Can the rate-alert webhook be pointed at our existing notification stack, or do you ship one?

Both options work. The default delivery is an HTTPS POST with the alert rule, the triggering quote and a per-rule trace id, to whichever endpoint you provide. If there is no internal endpoint to receive it, we ship a small Node.js or Python receiver as part of the source delivery.

What happens to the integration when a country's central bank changes its rate-publication endpoint?

Each per-country source sits behind a thin adapter layer so a change to BCRD or Banxico is one file, not a rewrite.
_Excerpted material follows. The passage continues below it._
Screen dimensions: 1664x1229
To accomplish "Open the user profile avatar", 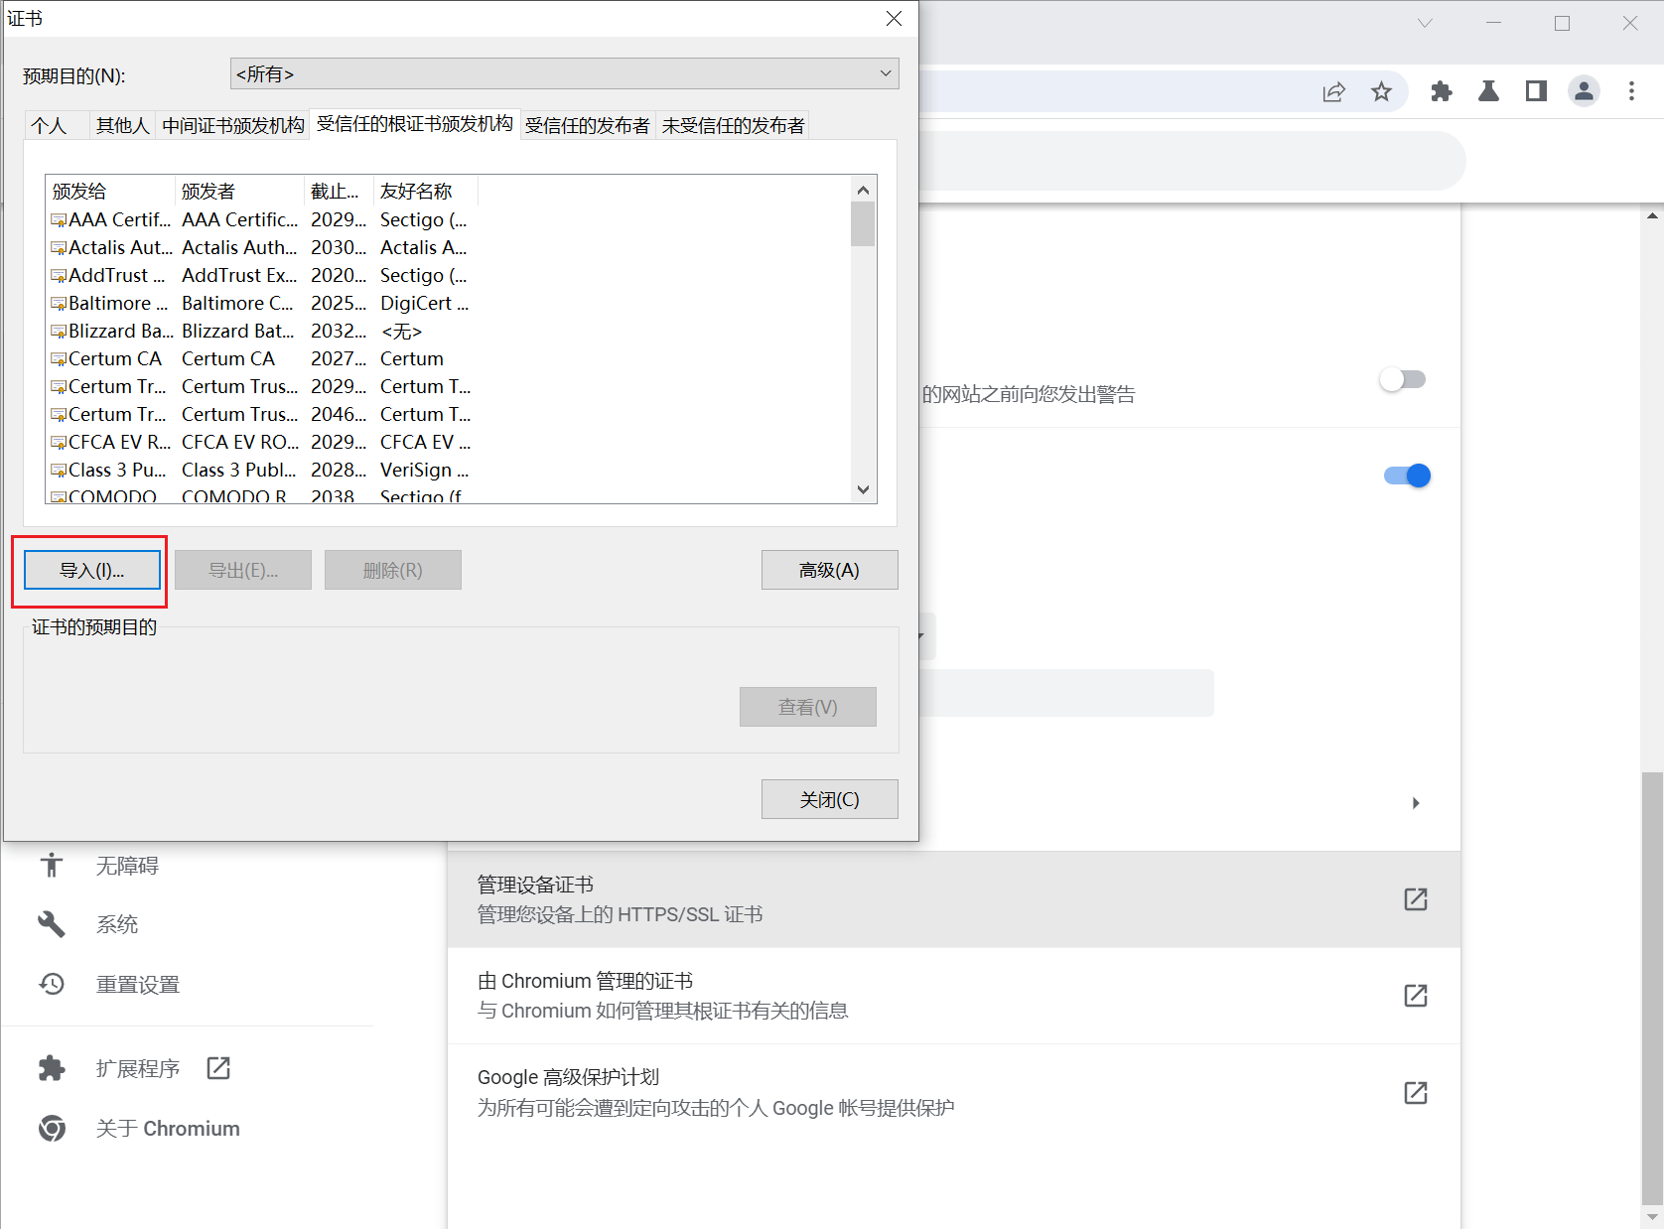I will 1584,92.
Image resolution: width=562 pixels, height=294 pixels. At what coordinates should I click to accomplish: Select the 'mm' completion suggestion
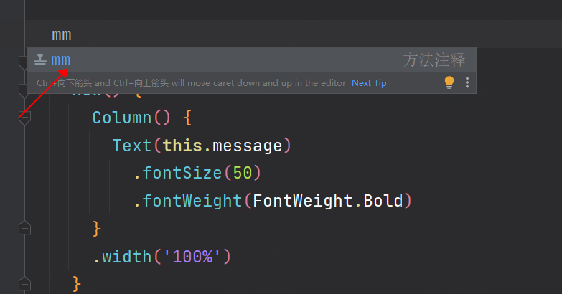(61, 60)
The contract on the consumer side (the JSON shape and the webhook payload) does not move. The test harness includes recorded fixtures per source so a broken upstream shows up before delivery, not in production.

App profile (factual recap)

Divisas - Tasas de Cambio is a Latin American foreign-exchange rate aggregator published under the package id com.misdivisas.divisas. Per the publisher's Play Store listing, it shows real-time buy and sell rates from major banks and financial institutions across seven countries — Dominican Republic, Mexico, Colombia, Peru, Costa Rica, Guatemala and Nicaragua — and supports USD, EUR, CHF, GBP and CAD quote currencies. The app provides a built-in calculator for conversions, a favourites list (e.g. Banco Popular, Banco Reservas), per-bank and per-country rate alerts on either threshold or percentage moves, change history and trend views, light/dark mode and Spanish/English interfaces. It is positioned at remittance senders, travellers and businesses needing comparable inter-institution rates.

Engineering notes reviewed 2026-06-03.